» **TASK OBJECTIVE**: Please rewrite all of the rows below, requests included, and shift every coordinate in the answers by adding 92 to it. Leave the pictures out of your answer.

-- START RECORDS FOR THIS EXERCISE --

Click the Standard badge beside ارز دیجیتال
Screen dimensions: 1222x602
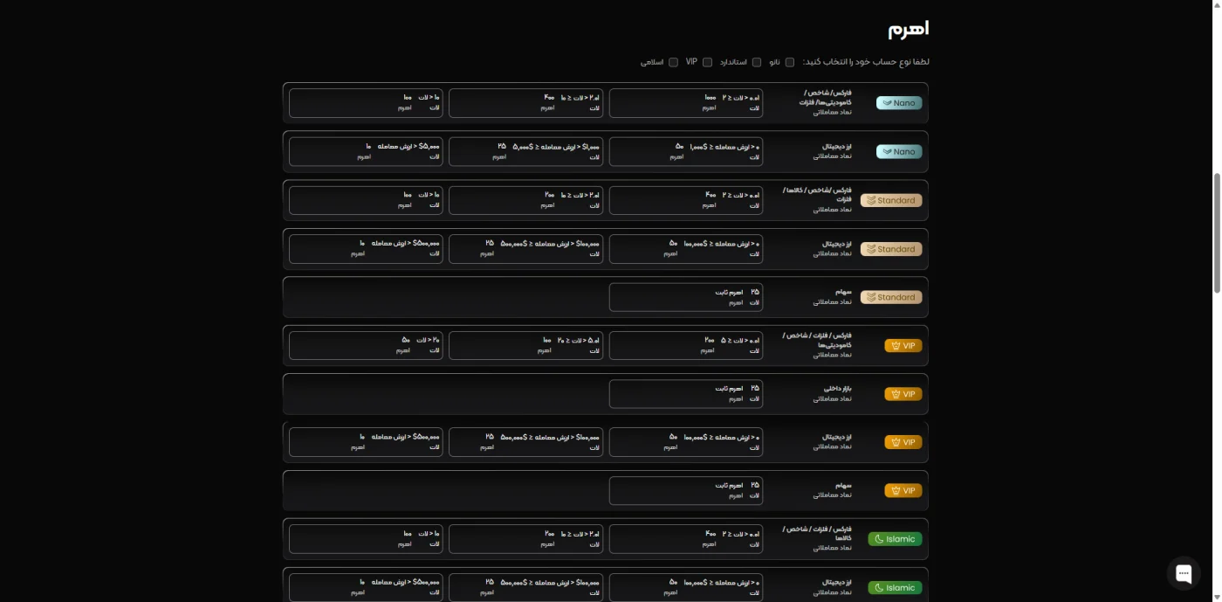pyautogui.click(x=891, y=249)
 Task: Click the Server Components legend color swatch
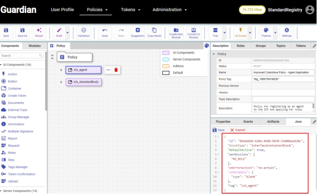[165, 60]
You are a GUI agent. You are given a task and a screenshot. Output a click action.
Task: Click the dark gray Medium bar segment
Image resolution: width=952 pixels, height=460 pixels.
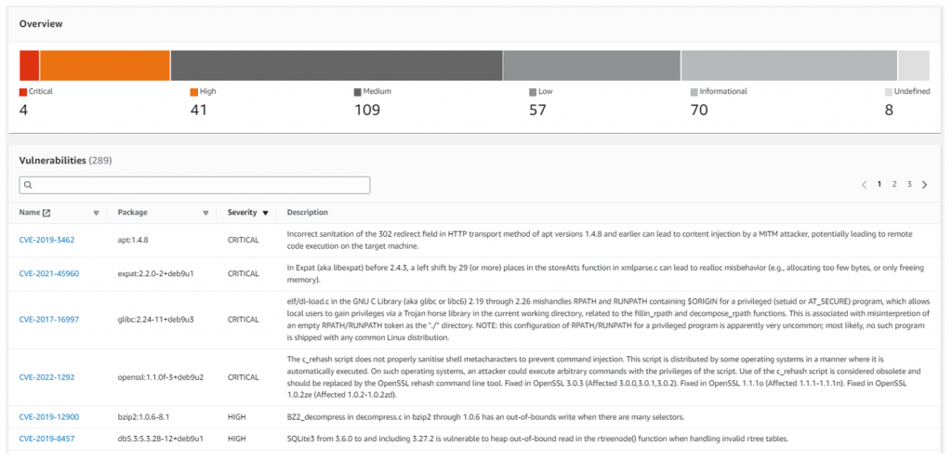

-- END RECORDS FOR THIS EXERCISE --

» **OUTPUT OF THE EXERCISE**:
Click the Standard badge beside ارز دیجیتال
Screen dimensions: 1222x602
pyautogui.click(x=983, y=341)
 Task: Click the Server Components legend color swatch
[257, 152]
You are a GUI agent. You are given a task and a screenshot. Output a click action.
Task: Click the dark gray Medium bar segment
Image resolution: width=952 pixels, height=460 pixels.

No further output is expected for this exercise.